- Music
- 15 Jul 14
Beautiful return to form for country legend.
Willie Nelson is back writing songs again and for that, the world should rejoice. The man who gave us stone cold classics like ‘Always On My Mind’, ‘On The Road Again’ and ‘Crazy’ (yes, the Patsy Cline standard) is back in the songwriting saddle and most of the 14 tracks here are Nelson originals for the first time on an album since 1996’s Spirit. Even at 81 years of age, the former outlaw has a way with a couplet and an easy delivery that’s impossible not to warm to.
Produced by the great Buddy Cannon, with whom Nelson created some of his finest work back in the 1970s, Band Of Brothers is a worthy addition to his (ahem) canon. The producer’s biggest talent is his lightness of touch, eschewing the Big Time Production Sound in favour of letting Nelson’s weary vocals breathe and giving his beautiful words space to shine.
The songs cover the various sides of Nelson’s talent, from the bittersweet balladry of ‘Bring It On’ or the pitch perfect ‘Whenever You Come Around’ to the more throwaway honkytonk of ‘Used To Her’ or ‘The Git Go’, a killer duet with Jamey Johnson on a cover of Billy Joe Shaver’s powerful state-of-the-nation address.
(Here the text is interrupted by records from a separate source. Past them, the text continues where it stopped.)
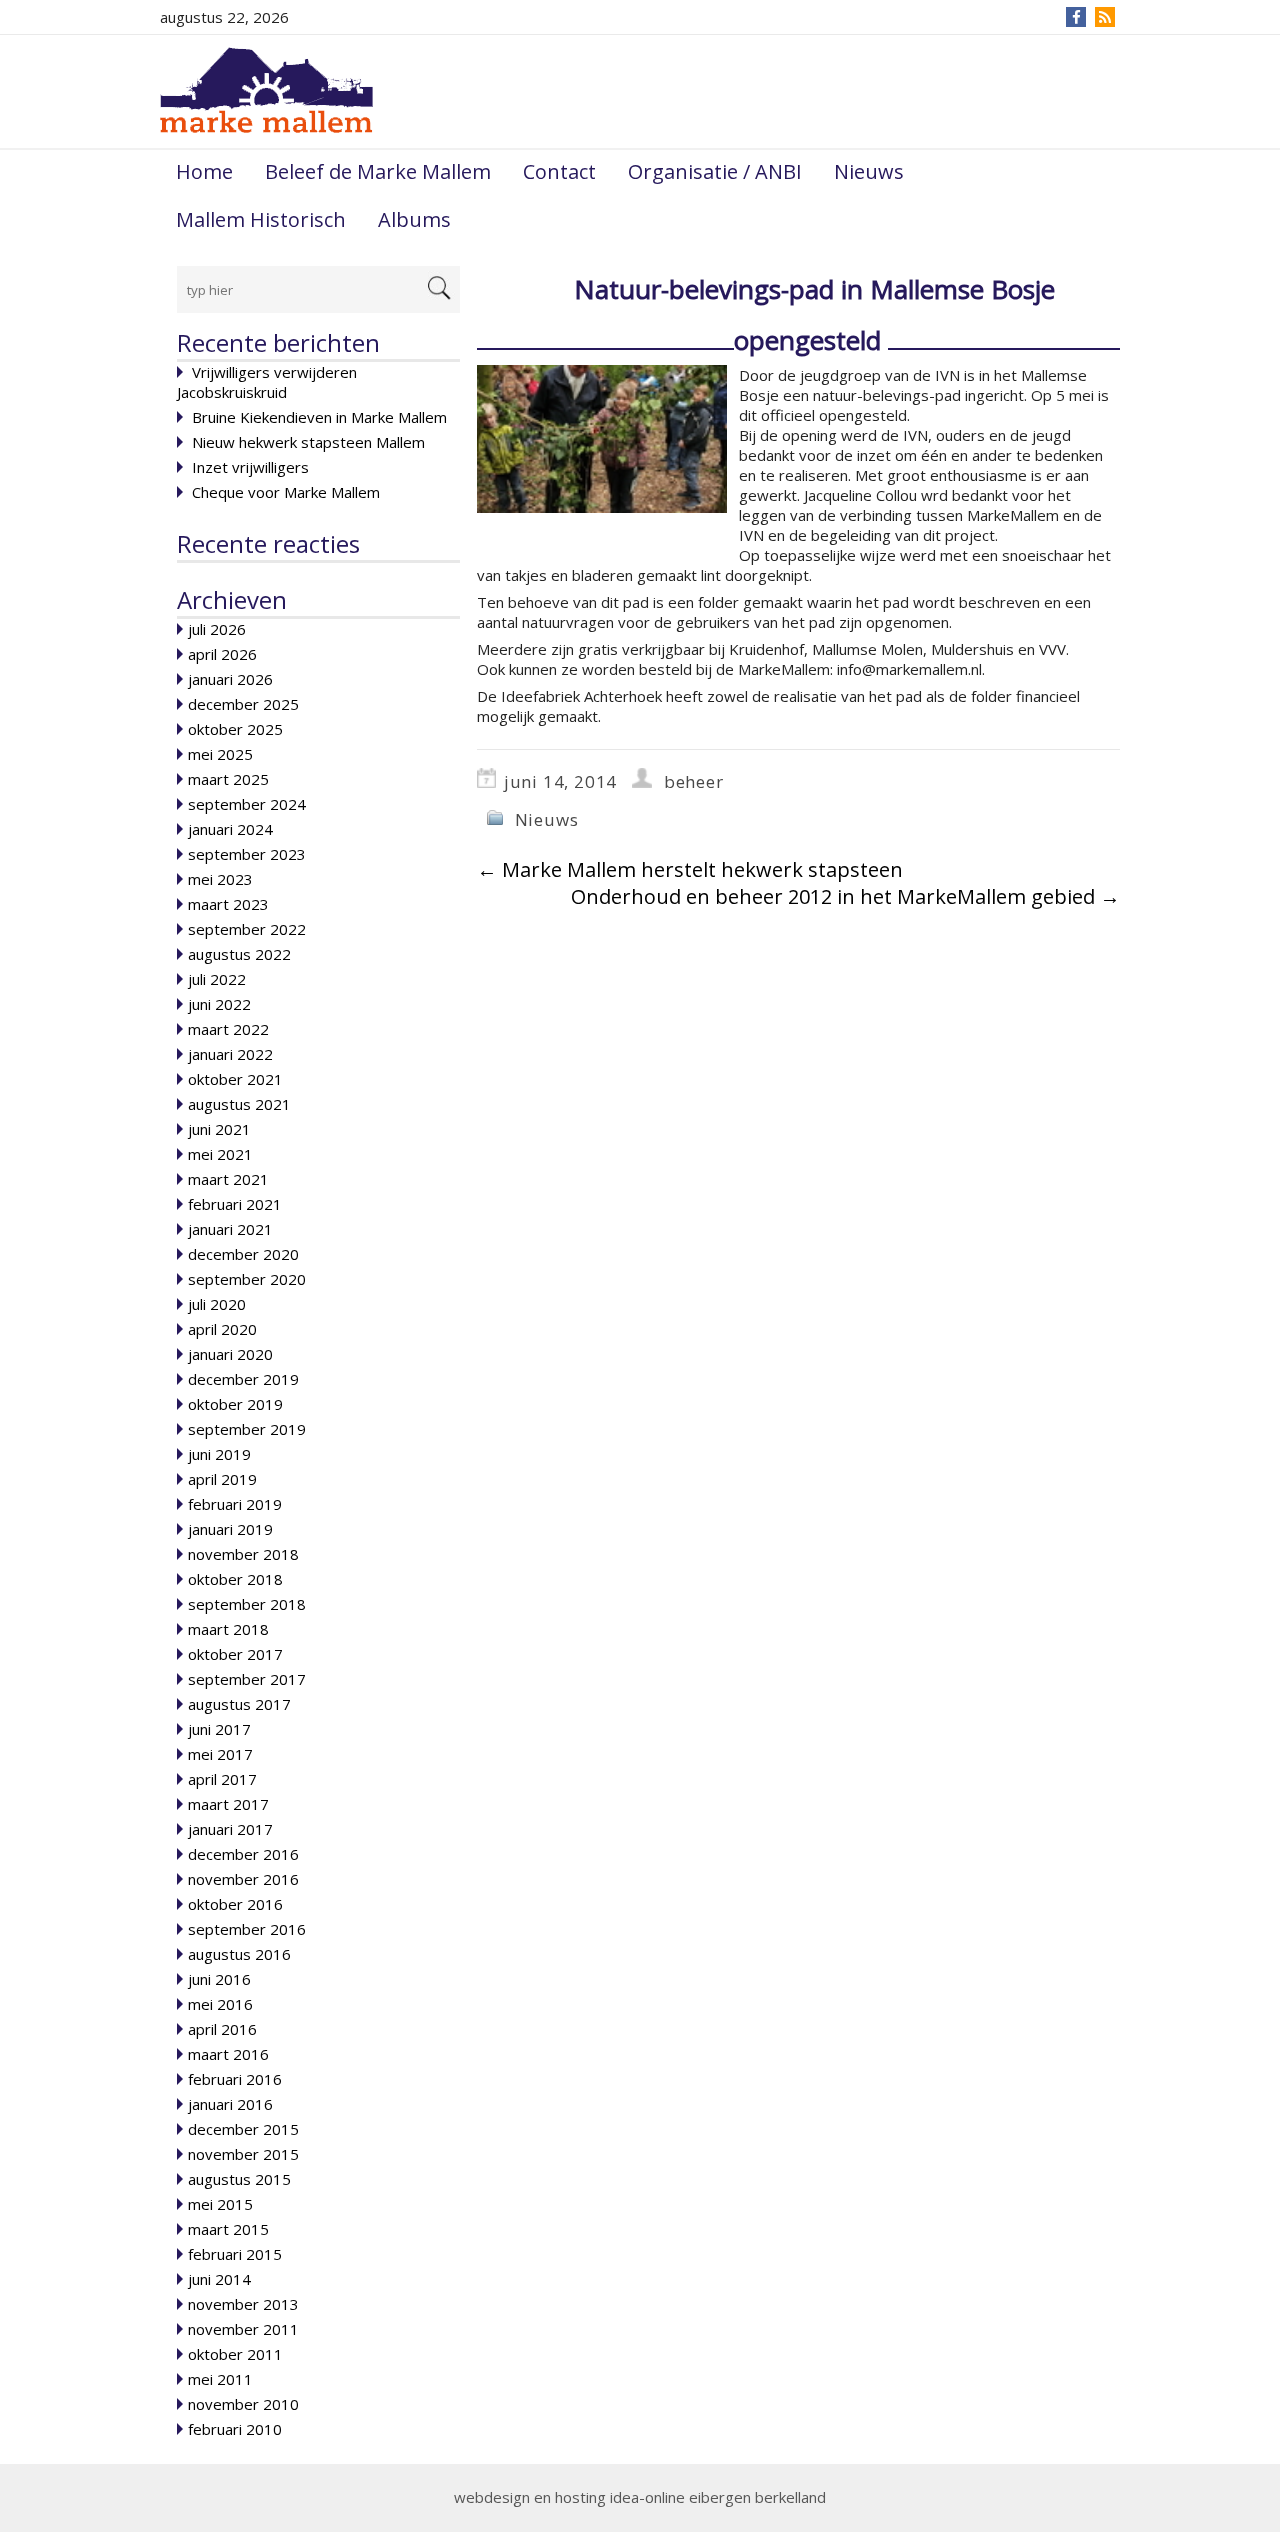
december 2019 (243, 1379)
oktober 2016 (235, 1904)
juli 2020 (217, 1304)
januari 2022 (230, 1054)
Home (204, 171)
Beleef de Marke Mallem (378, 171)
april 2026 (222, 654)
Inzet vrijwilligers (250, 467)
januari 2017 (230, 1829)
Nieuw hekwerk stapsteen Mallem (308, 442)
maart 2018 (228, 1629)
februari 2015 (235, 2254)
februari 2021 (235, 1204)
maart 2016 (228, 2054)
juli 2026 (217, 629)
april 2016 (222, 2029)
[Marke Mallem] (266, 90)
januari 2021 (230, 1229)
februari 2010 (235, 2429)
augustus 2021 (239, 1104)
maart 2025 (228, 779)
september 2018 (247, 1604)
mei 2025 (220, 754)
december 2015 (243, 2129)
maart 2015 (228, 2229)
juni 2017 (219, 1729)
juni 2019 (219, 1454)
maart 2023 (228, 904)
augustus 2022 (239, 954)
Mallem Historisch (261, 219)
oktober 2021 (235, 1079)
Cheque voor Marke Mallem (286, 492)
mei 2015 (220, 2204)
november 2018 (243, 1554)
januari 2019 (230, 1529)
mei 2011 (220, 2379)
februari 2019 (235, 1504)
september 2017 (247, 1679)
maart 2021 (228, 1179)
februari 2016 (235, 2079)
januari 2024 (230, 829)
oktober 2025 (235, 729)
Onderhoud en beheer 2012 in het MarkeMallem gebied (845, 896)
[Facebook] (1076, 17)
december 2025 (243, 704)
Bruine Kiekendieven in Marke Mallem (319, 417)
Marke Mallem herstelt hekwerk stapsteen (690, 869)
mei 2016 (220, 2004)
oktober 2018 (235, 1579)
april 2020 (222, 1329)
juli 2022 (217, 979)
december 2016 (243, 1854)
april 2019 (222, 1479)
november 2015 (243, 2154)
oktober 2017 (235, 1654)
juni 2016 (219, 1979)
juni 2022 (219, 1004)
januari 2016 (230, 2104)
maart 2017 (228, 1804)
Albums (414, 219)
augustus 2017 (239, 1704)
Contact (559, 171)
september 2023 (247, 854)
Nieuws (869, 171)
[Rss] (1105, 17)
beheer (694, 781)
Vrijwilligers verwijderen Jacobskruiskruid (267, 382)
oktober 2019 (235, 1404)
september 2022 (247, 929)
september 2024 (247, 804)
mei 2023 (220, 879)
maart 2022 (228, 1029)
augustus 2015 (239, 2179)
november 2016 (243, 1879)
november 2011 (243, 2329)
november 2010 (243, 2404)
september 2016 (247, 1929)
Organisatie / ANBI (715, 171)
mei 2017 (220, 1754)
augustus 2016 (239, 1954)
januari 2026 (230, 679)
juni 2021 (219, 1129)
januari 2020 (230, 1354)
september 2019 (247, 1429)
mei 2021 (220, 1154)
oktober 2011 (235, 2354)
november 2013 (243, 2304)
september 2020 (247, 1279)
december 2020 (243, 1254)
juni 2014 (219, 2279)
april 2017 (222, 1779)
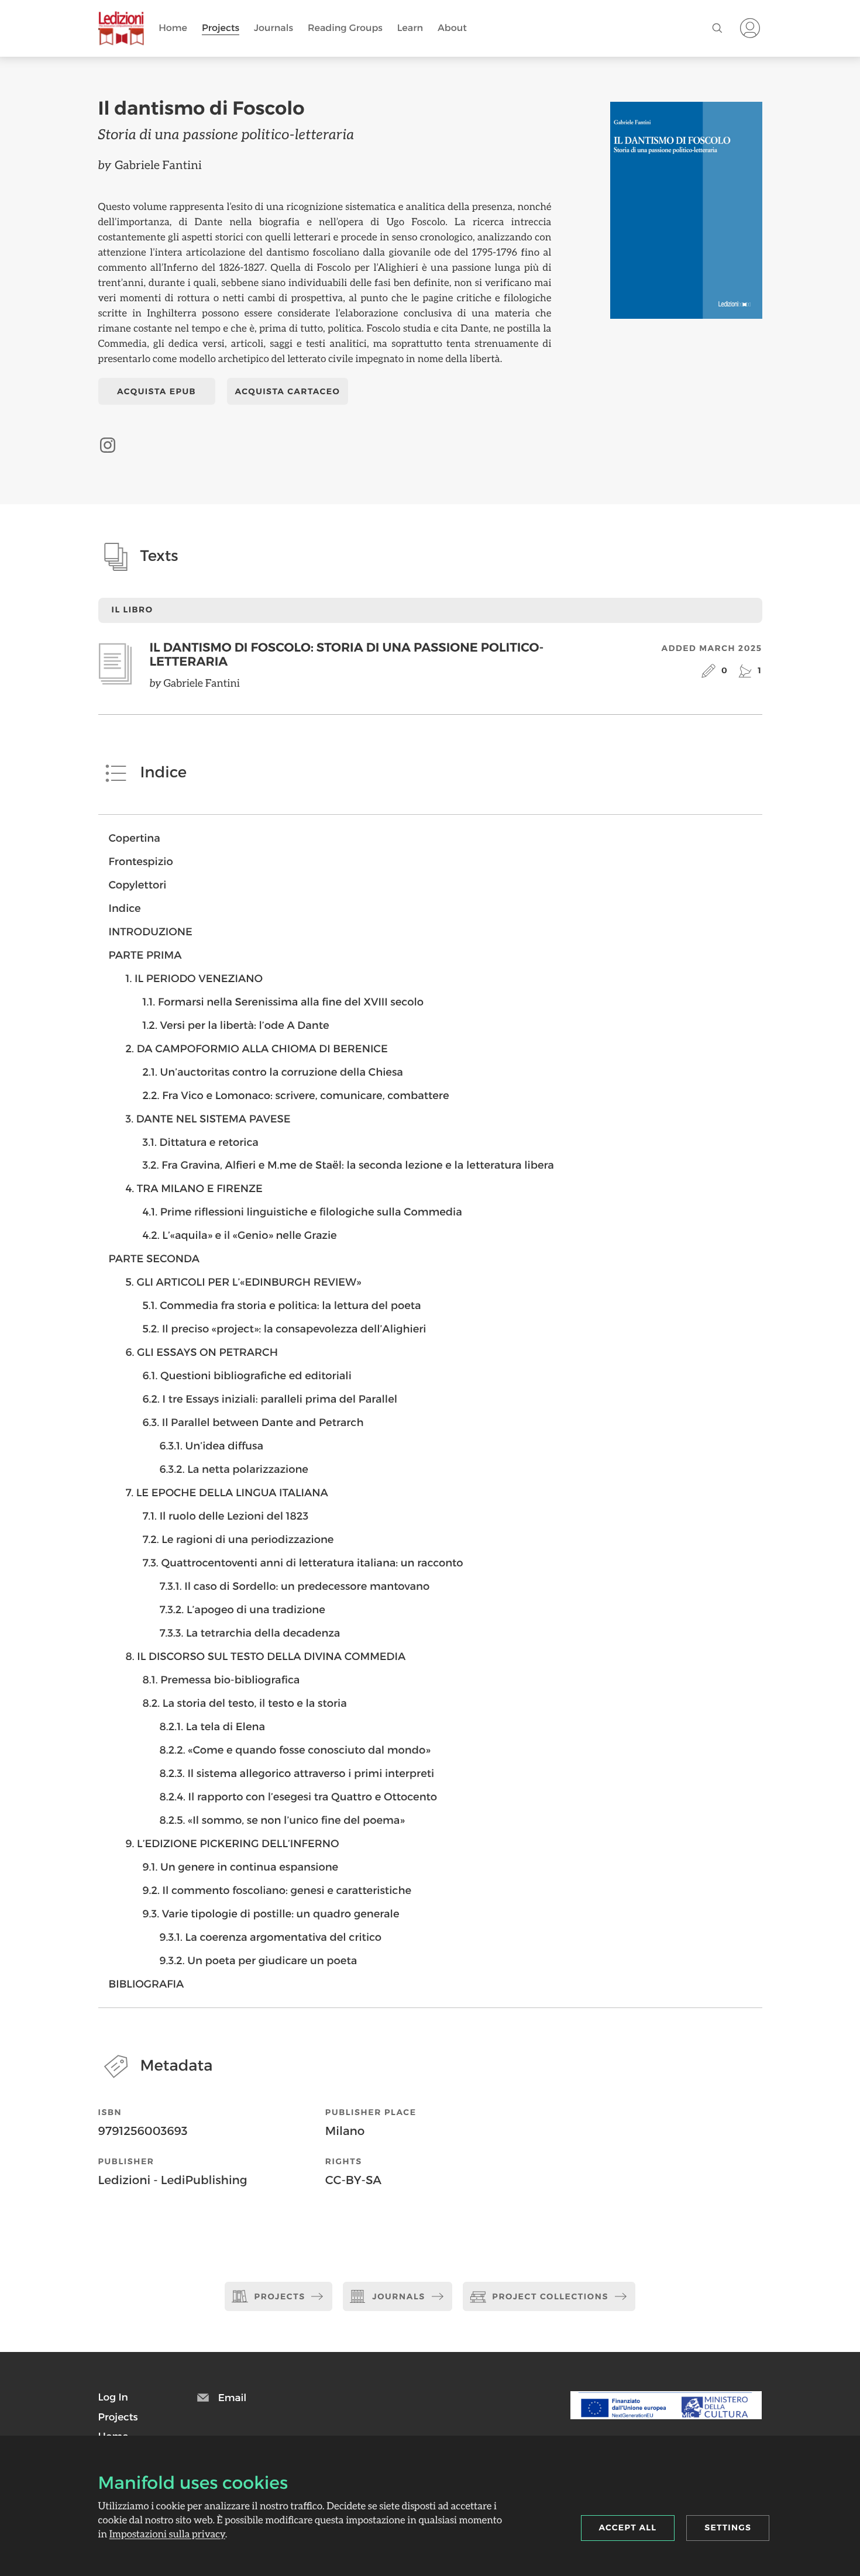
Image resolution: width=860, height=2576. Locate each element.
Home (173, 27)
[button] (113, 2397)
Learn (410, 27)
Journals (273, 27)
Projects (220, 27)
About (452, 27)
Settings (727, 2527)
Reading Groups (345, 27)
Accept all (628, 2527)
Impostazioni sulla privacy (167, 2533)
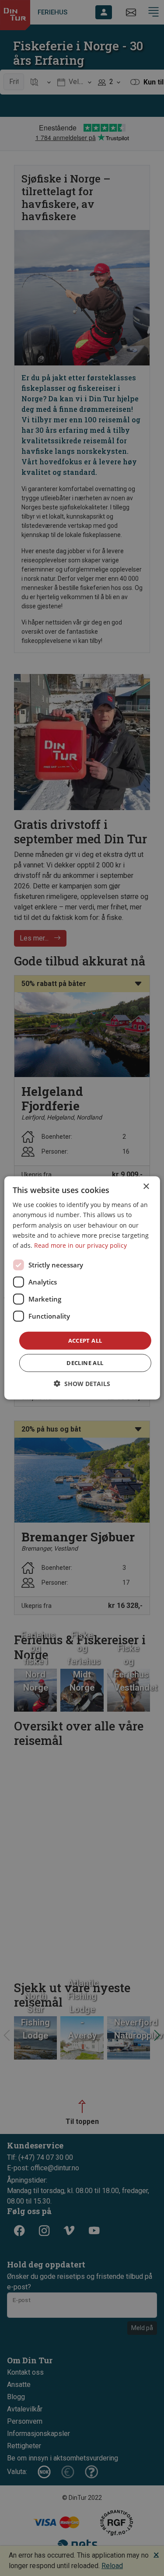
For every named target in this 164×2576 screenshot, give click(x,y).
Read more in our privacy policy (80, 1245)
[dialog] (82, 1288)
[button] (82, 1384)
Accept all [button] (85, 1340)
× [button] (146, 1186)
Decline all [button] (84, 1363)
He also covers Shaver’s homage to growing old disgracefully, ‘Hard To Be An Outlaw’, which the duo duetted on for Shaver’s latest album, Long In The Tooth. Pick of the bunch is ‘The Songwriters’, written by Gordie Sampson and Bill Anderson, a powerful paean to the people who pen the tunes that make the world sing.
Nelson’s own compositions sit easily amid such vaunted company, however. ‘Guitar In The Corner’ is a sweetly sentimental tune about an instrument and a lost love, with some truly gorgeous lyrics (“A new song might come to call and free us from this minor key that we’ve both been living in”). ‘Wives And Girlfriends’ showcases his playful side, as he narrates a tongue-in-cheek tale of multiple marriages and infinite infidelities, while ‘I Thought I Left You’ proves that the octogenarian still has a killer put-down in the armoury when the mood takes him. Over a stately country backdrop, he intones, “You’re like the measles, you’re like the whooping cough/ I’ve already had you/ so why in heaven’s name can’t you just get lost?” Welcome back to the top table, Willie.